Al termine di tali operazioni sono stati deferiti all’autorità giudiziaria, per il reato di detenzione a fini di spaccio di sostanze stupefacenti, cinque persone segnalandone contemporaneamente all’autorità amministrativa quattro, con il conseguente ritiro di due patenti di guida. Inoltre è stato sottoposto a sequestro un’importante quantità di stupefacente, equivalente in totale a 623,9 grammi di marijuana, a 12,10 grammi di cocaina ed a 1,5 grammi di hashish. Infine recuperati 115 euro quale somma di denaro provento dello spaccio.

Movimenti e fruitori

Sulla scorta degli accertamenti e dei riscontri effettuati nel corso del tempo, i carabinieri hanno dedotto alcune indicazioni di massima in merito ai movimenti di droga ed ai loro consumatori dell’area. Lo stupefacente, che viene in parte intercettato nel corso delle varie attività di controllo, risulterebbe tendenzialmente provenire dal capoluogo di provincia per quanto riguarda le droghe cosiddette ‘leggere’. In merito ad oppiacei, cocaina ed eroina la via di approvvigionamento sarebbe il canale che porta direttamente a Roma.

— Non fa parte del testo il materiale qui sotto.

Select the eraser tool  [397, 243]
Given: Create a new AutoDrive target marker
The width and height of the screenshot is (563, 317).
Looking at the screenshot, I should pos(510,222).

Le zone maggiormente vigilate dai militari, oltre ad Amelia, comprendono lo scalo di Narni ed il centro storico della stessa cittadina anche in ragione della maggiore presenza di potenziali clienti, la cui età media varia dai sedici ai venticinque anni, non escludendo però anche le fasce d’età prossime ai cinquanta anni, soprattutto per quanto riguarda la cocaina. I militari tengono a sottolineare come: “L’impegno è da sempre rivolto non soltanto alla lotta al traffico ed allo spaccio delle sostanze stupefacenti, ma anche alla prevenzione per evitare tragedie che colpiscono le famiglie, e tutti noi, nel profondo”.